Talk to the business about its metrics. It may be most interested in the number of concurrent ecommerce customer sessions it expects to see on the web site. Perhaps the number of orders per month is expected to grow by 15 per cent, or the number of customer records accessed by the call centre will grow by a specific amount during a new product upgrade.
What's your configuration?
You have to understand your database inside out before you can plan capacity, especially if you're trying to predict multiple resources. But not just the database; collecting operations statistics on your entire system will help you to determine how it is performing, and plan for the next step.
Do it when there aren't any performance crunches or unexpected spikes in demand, so that you get a reliable picture of what the system normally does.

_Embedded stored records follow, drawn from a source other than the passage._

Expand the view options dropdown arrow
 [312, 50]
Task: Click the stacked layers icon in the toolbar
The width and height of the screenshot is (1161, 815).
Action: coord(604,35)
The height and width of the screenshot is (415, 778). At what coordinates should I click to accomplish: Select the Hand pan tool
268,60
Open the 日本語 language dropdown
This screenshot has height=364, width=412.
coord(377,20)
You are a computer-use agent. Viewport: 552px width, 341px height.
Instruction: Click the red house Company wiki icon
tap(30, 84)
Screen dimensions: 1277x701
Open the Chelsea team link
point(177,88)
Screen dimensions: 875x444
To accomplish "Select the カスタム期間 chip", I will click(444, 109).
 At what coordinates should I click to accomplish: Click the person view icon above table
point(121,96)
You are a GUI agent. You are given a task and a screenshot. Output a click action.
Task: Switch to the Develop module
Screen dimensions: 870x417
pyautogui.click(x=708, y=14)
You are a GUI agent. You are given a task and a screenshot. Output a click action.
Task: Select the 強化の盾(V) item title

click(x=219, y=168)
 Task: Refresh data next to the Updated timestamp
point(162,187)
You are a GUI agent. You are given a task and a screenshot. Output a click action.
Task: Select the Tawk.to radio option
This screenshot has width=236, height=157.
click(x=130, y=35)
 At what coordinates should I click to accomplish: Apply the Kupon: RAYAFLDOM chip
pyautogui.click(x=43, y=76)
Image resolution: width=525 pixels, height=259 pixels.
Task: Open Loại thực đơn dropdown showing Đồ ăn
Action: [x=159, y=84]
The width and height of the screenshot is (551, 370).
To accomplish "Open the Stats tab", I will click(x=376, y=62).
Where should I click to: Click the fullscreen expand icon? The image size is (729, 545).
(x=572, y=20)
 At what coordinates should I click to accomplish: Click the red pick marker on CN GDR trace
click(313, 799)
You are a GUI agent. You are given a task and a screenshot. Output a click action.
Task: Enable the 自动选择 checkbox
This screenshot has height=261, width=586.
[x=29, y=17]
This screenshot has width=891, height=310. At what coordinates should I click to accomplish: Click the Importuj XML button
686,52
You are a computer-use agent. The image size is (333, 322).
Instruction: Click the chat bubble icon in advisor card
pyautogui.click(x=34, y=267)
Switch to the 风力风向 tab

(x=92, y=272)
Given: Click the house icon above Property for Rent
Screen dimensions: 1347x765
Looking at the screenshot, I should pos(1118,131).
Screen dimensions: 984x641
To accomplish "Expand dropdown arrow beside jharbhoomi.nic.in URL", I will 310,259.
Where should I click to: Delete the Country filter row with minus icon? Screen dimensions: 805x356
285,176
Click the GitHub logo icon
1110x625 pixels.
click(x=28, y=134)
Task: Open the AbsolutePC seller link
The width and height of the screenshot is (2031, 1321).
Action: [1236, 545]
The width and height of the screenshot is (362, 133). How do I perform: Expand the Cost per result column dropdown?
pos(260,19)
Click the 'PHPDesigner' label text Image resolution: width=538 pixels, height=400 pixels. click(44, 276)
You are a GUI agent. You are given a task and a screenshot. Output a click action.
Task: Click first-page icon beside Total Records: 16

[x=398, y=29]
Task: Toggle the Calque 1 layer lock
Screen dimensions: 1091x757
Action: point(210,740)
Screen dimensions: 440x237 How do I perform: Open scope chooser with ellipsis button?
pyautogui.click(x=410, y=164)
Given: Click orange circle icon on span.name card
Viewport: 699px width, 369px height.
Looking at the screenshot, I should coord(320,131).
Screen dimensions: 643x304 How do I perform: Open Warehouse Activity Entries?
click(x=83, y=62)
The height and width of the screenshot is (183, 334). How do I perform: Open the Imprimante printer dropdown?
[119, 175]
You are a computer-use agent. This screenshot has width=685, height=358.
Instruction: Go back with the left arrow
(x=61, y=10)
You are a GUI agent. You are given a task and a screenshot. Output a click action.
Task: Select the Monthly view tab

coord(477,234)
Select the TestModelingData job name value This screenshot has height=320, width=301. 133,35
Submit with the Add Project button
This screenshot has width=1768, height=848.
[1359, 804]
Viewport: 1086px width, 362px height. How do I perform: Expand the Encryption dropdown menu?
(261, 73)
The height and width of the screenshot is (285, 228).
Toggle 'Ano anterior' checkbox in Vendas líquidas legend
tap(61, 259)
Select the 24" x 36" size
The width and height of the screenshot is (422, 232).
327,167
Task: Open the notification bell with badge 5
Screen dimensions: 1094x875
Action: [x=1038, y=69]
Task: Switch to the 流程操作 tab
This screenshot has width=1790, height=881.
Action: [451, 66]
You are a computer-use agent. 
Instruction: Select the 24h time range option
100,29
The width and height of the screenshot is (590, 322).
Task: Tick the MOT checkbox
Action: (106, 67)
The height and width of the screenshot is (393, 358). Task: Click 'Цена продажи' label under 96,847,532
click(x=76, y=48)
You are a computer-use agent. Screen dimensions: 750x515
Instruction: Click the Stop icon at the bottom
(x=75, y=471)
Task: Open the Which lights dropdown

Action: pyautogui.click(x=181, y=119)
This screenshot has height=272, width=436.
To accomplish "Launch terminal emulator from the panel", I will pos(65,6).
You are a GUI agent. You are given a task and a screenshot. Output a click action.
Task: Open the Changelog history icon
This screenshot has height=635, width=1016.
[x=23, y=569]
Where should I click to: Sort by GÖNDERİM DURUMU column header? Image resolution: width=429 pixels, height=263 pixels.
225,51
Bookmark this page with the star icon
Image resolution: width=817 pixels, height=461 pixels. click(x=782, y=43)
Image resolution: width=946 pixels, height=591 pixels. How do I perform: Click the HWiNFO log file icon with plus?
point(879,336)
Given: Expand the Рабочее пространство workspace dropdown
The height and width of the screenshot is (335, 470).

You should collect statistics on the following:
- Oracle Database This will naturally be the most important piece of the puzzle for a DBA. The Automatic Workload Repository (AWR) can be a good way to find some of the data on Oracle database performance, as it takes regular snapshots of key performance metrics. You can look at these metrics in a web-based viewer.
- The application Profiling the application that the database serves will help you to see if any bottlenecks exist there. The profiling tool that you use here will depend on the application framework that you're using. .NET and Java each have a variety of solutions available, for example.
- The operating system Check to see how your operating system is performing when the database is running at normal levels. Again, the tools for this will depend on the specific platform (Sysinternals can help with Windows).
- The underlying infrastructure CPU usage, network bandwidth, and storage usage, are all relevant parts of the puzzle. Collecting this data during your snapshot is an important element in the process.
Gathering this data regularly and storing it will help you to track the increased use of data resources over time. The more historical data sets that you have here, the more accurate you'll be able to get in your predictions. You can store this data either in the AWR itself for smaller systems, or for larger, enterprise systems, in a dedicated Capacity Management Information System (CMIS).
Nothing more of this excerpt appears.